People who are serious about progressive change recognize the
tremendous importance of these organizations. It's a mistake to think of organized
unions as somehow having higher "consciousness" than other people
or organizations. It's also a mistake, common in the great mass movements of
the 1960-1970 period, to think of unions as more backward.
Unions are what they are - organizations that try to get the best possible benefits
for their members. To a certain extent, some unions also see themselves as a
"social movement" that gets involved in civil rights, women's rights,
and other progressive issues.
Just about all unions are heavily involved in electoral politics
because they realized long ago that they can win or lose members' benefits at
the ballot box just as well as at the negotiating table.
Just as some unions are more progressive than others, some unions are more powerful
than others. Most American unions are linked at the national, state, and local
level by cooperating bodies of the American Federation of Labor/ Congress of
Industrial Organizations (AFL-CIO). Since 1995, the national federation has
taken a number of historically progressive turns. The AFL-CIO speaks for labor
and helps with public activities, but they have little power to actually make
the big national unions do anything. The unions have their own money, the federation
has much less.
No organizations in America are as highly regulated as the unions.
Virtually everything they do, have done, or might do, is the subject of a complicated
network of legislation, court rulings, and government agencies.
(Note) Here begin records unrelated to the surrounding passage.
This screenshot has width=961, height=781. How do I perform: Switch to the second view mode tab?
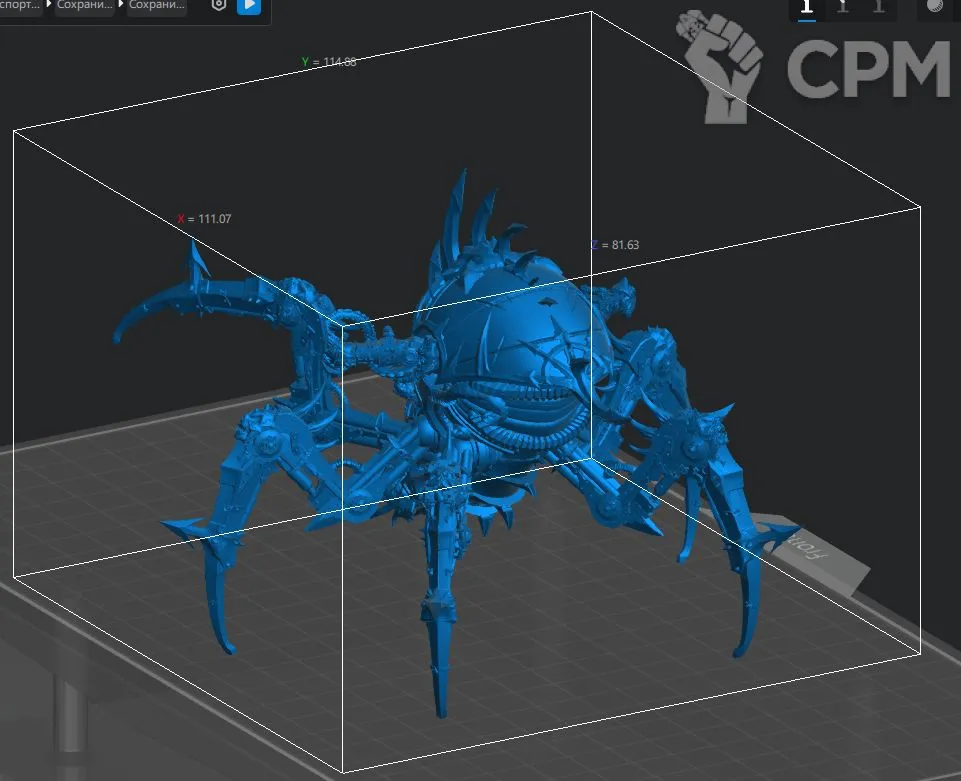(x=843, y=8)
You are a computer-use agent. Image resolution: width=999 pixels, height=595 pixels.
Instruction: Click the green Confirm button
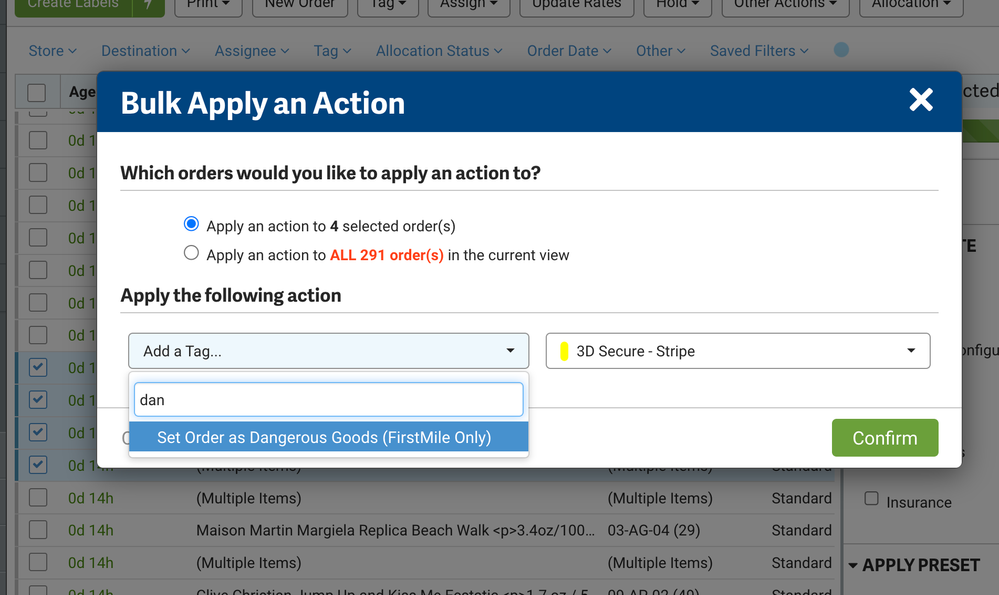[884, 438]
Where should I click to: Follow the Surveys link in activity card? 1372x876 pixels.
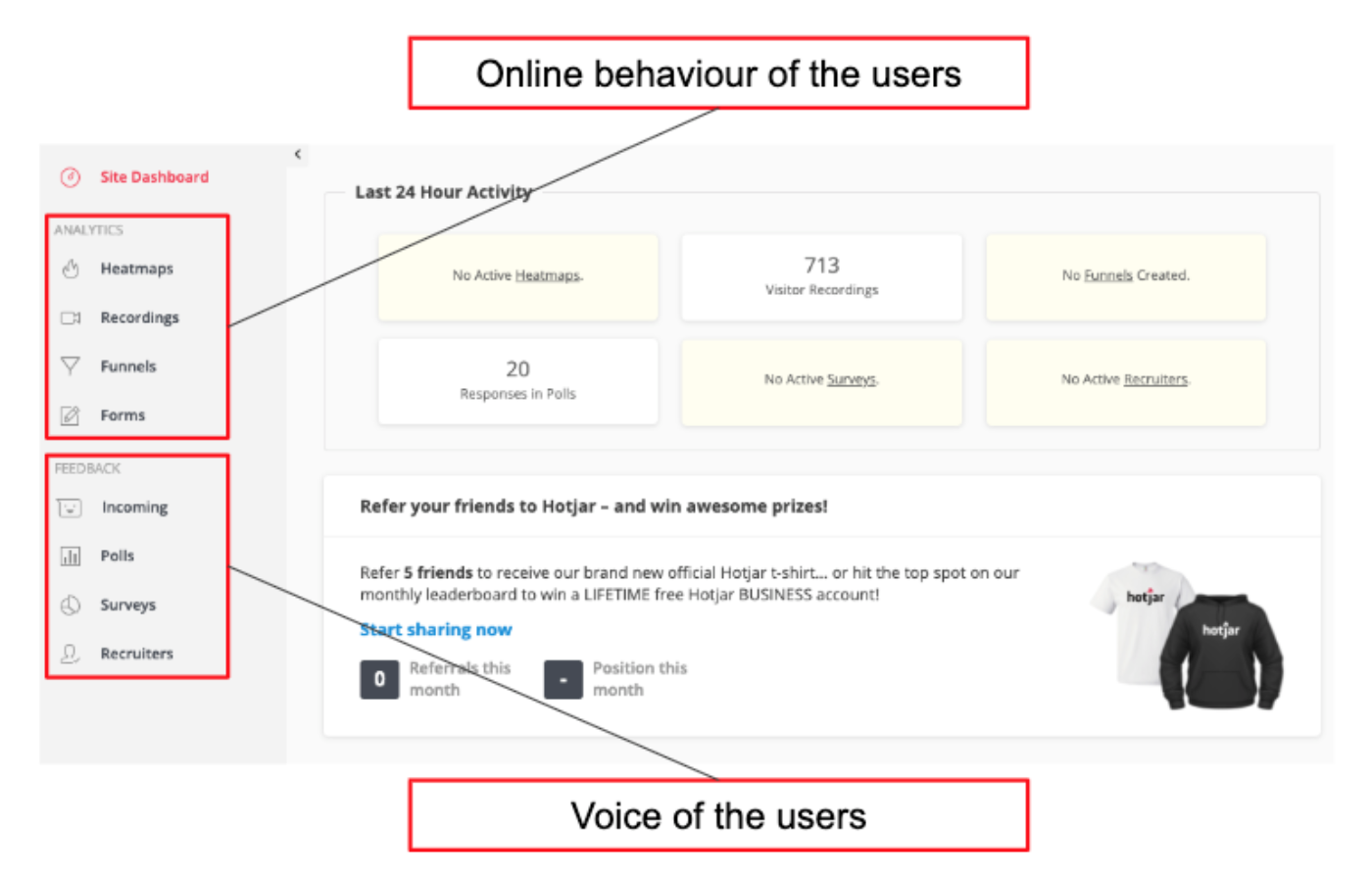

The Bush Administration
has made it clear that they intend to add a lot more burdensome regulations
and limitations on the unions.
Having said all that, what makes the unions so important to anyone
hoping to effect progressive change in America? It's the fact that they alone
have the ability to actually confront the corporations that are running the
country. Others may make moral appeals, they may have martyred members, they
may have the most ingenious of tactics and the most clever of slogans; but they
can't stop the system. Organized workers can.